I think it is cool that it's programmable, but I'm not that impressed thus far.
(I should add, the reason I have one is that it was a gift from AMZN after attending an event of theirs last year, I didn't buy it)
I've had the Echo a bit longer (6 months? We were in the first batch that went out to Prime customers) and we love it as well. I also want to get one for the whole house instead of just currently the basement. In addition to music and trivia and timers, we also use our to control our lighting (via the Hue stuff from Phillips) and we love that as well. Overall it's amazing.
New AppleTV 4th gen has an IR blaster that'll turn your TV on and off even if your TV doesn't support CEC. It seems to figure out the right IR codes automatically.
I note that Siri on my iPhone does much of this, and is also always listening. Siri switches my lights on, tells me what time it is in London, makes calls, and sets timers for me, and with the newer phones, doesn't require the phone to be plugged in.
I build my own version of this, which I can customize as I want. I can get the weather (my central home automation server pulls forecasts from wunderground.com, current temp from my own sensors, the voice control unit then pulls data from there), open/close curtains and turn lights on/off, and it says the time. I have a small list of other 'dialogues' (as they're called in my system) I'm going to add when I have some time, but I'm still figuring out what functionality is worthwhile.

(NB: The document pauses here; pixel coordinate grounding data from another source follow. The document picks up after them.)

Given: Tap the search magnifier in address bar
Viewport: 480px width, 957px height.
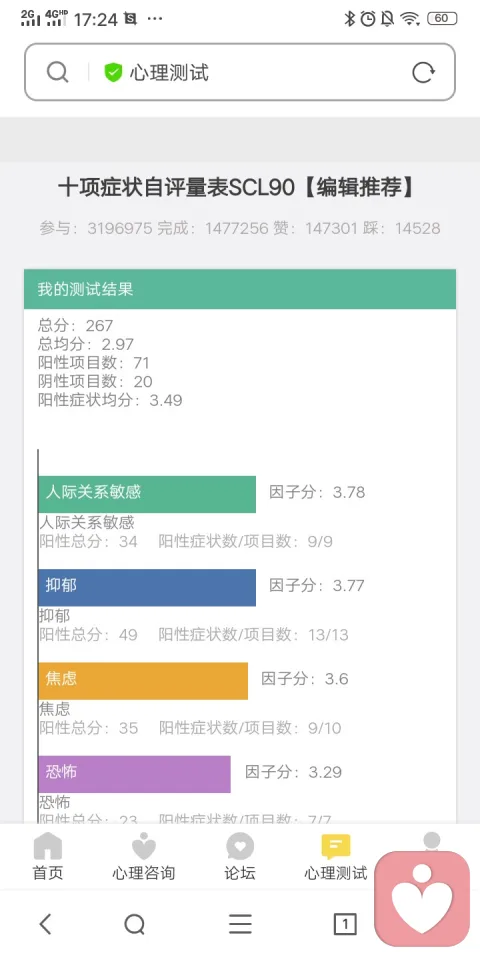Looking at the screenshot, I should tap(57, 72).
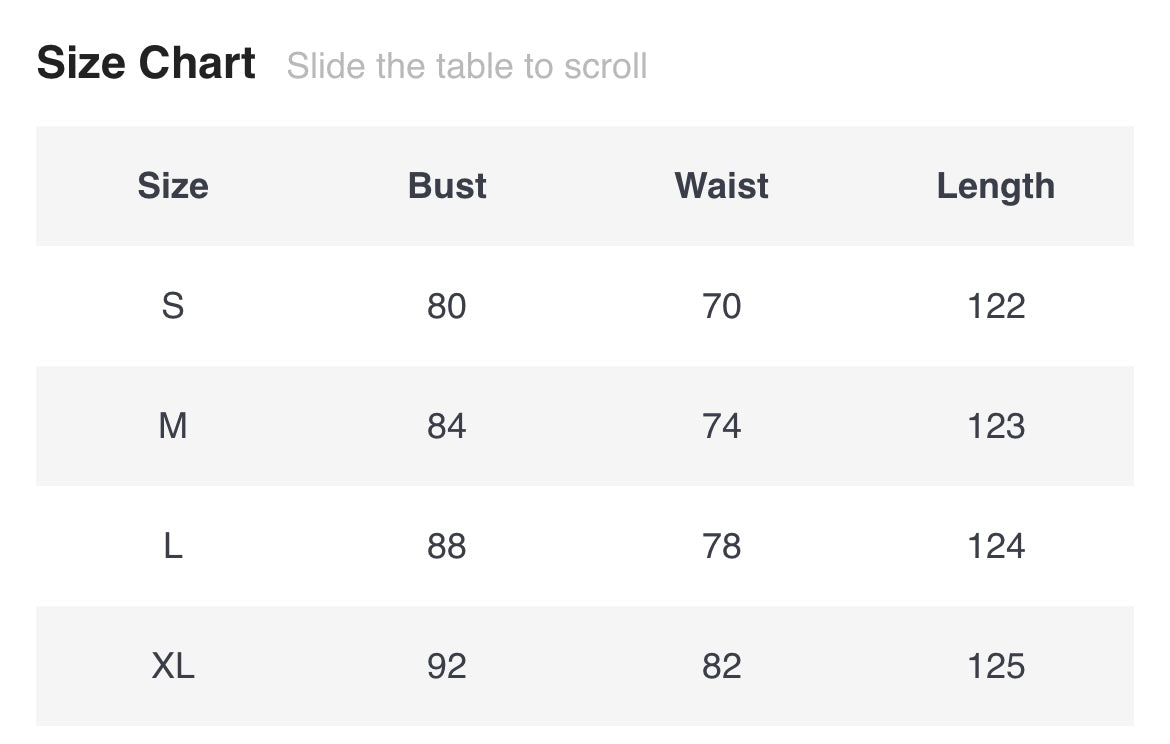Select bust value 80 for size S

tap(447, 306)

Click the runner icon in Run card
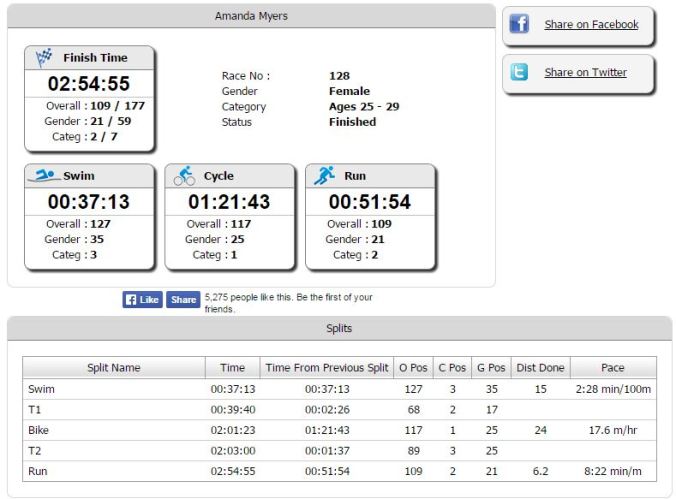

My software is based on pocketsphinx on raspi, so it's easy to put one in each room (I have only one now myself). I'm using a mxl ac404 teleconf mic, which works ok; you do have to speak up for it to pick up the commands. I'd love to get an echo to see how much better it works. I have a primitive 'tts' system that plays back prerecorded messages, and falls back to festival for unknown words. I paid a voice actor a bit through fiverr to get the 100 or so words I need. Sounds better than full synthetic tts systems, although I need to work on improving the timing between words.
This is only a few days worth of work, too. It's not hard to make. I'm not claiming my systems works as well as an echo, but I prefer the control mine gives me.